For the moment, Ms Scardino's hands are full with the $4.6bn (pounds 2.8bn) takeover of publishers Simon & Schuster, part of the Viacom empire that includes Paramount Films and MTV.
The acquisition was applauded by analysts as the first big milestone in Ms Scardino's plan to restructure Pearson and double its value by 2002. A US share listing would reinforce the move to extend its brands internationally, including the Financial Times, and broaden the shareholder base, analysts said.
"We may seek a listing in America. This is something we are looking at not because institutional shareholders have trouble coming to this market - they don't - but we may want to become a retail stock [there]," said Ms Scardino. "We have a lot of employees in America and it's a real article of faith around here for staff to own stock. It's hard to do that with ADRs [American depository receipts]."
The US focus did not mean, she added, that the company would move to Dallas, her home town. But it is part of her plan to double the company's value by strengthening its core businesses - book publishing, TV and information services - and selling non-core units.
"If Pearson now believes the time is right for an American listing and developing an international following, I'd be generally supportive," said Tony Hardy, an investment manager at The Church Commissioners, the investment arm of the Church of England, which holds about 1 per cent of Pearson's stock.
Ms Scardino, the only woman at present running a FT-SE 100 company, is credited with engineering The Economist's 78 per cent growth in sales and 130 per cent increase in profits between 1992 and 1996.
The effectiveness of her plan to double Pearson's value will not be proved for some time yet, but the shares have risen 59 per cent since she presented it last August. They are the only leading light in the UK media index, which has under-performed the FT-SE 100 for the past year.
"She hasn't put a foot wrong so far," said John Hatherly, head of research at M&G. "There's been a refreshing change with the new management's focus on getting some shareholder value from a very diversified group."
Some analysts, however, question her devotion to the company's electronic information publishing business because Pearson can only ever be a small fish in that large pond. They would also like to see her overall strategy spelled out in more detail. Ms Scardino's focus on raising underlying margins, generating cash and reinvesting it for higher returns will achieve only so much, said Anthony de Larrinaga, media analyst at Panmure Gordon. "Until the Simon & Schuster deal, they were just tidying round the edges. They have to demonstrate they can grow the top line as well."
Ms Scardino made clear her intentions to take a new broom to Pearson last year when she had the company's Chateau Latour wine sold at Sotheby's. For the 50-year old Texan, that was a symbolic disposal that signalled the departure of the old guard.
"We were trying completely to change the face of Pearson and the attitude people had towards us and the attitude we had towards the outside world," said Ms Scardino. "The former Pearson strategy was much more an investment portfolio; you could own fine china, wine and a TV company in the same holding - I think we're now much more integrated than that."
The Simon & Schuster acquisition may raise regulatory problems by making Pearson the world's biggest educational publisher with nearly 40 per cent of the US adult education market.
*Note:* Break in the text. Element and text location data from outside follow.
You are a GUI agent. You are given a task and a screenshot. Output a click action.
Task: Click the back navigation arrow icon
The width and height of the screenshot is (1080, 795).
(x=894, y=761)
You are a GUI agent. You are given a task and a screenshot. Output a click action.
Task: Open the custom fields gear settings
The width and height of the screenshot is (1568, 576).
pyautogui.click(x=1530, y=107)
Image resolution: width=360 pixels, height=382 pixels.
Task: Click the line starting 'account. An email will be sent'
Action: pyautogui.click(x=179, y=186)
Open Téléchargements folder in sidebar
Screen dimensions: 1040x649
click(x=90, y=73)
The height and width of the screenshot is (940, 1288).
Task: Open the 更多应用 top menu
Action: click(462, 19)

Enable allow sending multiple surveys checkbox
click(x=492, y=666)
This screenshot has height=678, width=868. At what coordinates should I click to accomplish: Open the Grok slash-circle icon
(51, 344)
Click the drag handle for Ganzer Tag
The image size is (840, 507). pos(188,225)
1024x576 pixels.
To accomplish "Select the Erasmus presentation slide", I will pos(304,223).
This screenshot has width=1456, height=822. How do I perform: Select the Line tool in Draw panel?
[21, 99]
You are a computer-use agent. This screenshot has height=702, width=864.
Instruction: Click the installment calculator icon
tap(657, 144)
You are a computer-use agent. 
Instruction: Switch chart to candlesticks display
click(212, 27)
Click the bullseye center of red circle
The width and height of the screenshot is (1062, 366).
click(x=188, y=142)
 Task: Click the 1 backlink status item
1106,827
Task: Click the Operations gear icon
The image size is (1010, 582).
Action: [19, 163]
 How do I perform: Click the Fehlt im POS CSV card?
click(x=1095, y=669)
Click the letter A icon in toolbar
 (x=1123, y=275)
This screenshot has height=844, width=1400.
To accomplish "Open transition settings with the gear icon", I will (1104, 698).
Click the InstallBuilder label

If it goes ahead, the company expects to get some $130m savings a year out of it.
But there is still some way to go. Ms Scardino took over a disparate mix of businesses at Pearson, which range from theme parks to Penguin Books and 50 per cent of the Lazard Brothers investment bank. The latter is also seen as another sale prospect.
Among the holdings already sold are the Mindscape educational software business (on which it took a loss of $350m), the 6.3 per cent stake in European satellite owner Societe Europeene des Satellites SA, and All- American Communications, a television company.
Analysts expect Pearson to raise at least pounds 700m from the sale of Madame Tussaud's, its remaining 4.3 per cent stake in British Sky Broadcasting Group and its holding in Flextech.
With 1997 net income of pounds 200m and sales of pounds 2.3bn, Pearson is too small to take on the likes of Time-Warner, or Rupert Murdoch's News Corporation. And there are weaknesses in Pearson's TV and electronic information businesses, which are seen as lacking the capacity to invest in the business, according to Mr de Larrinaga. The revenue from electronic publishing, at about pounds 150m, is one-tenth of the sum Reuters spends each year on research and development in the field, he added.
Even so, this, along with print publishing is an area Ms Scardino plans to beef up. "We'll be focusing on how to build market leading positions and the information business is a focus." Pearson is investing pounds 100m over five years to strengthen the Financial Times in the US and Europe."We'll carry on with that and with growing its electronic expansion," Ms Scardino said.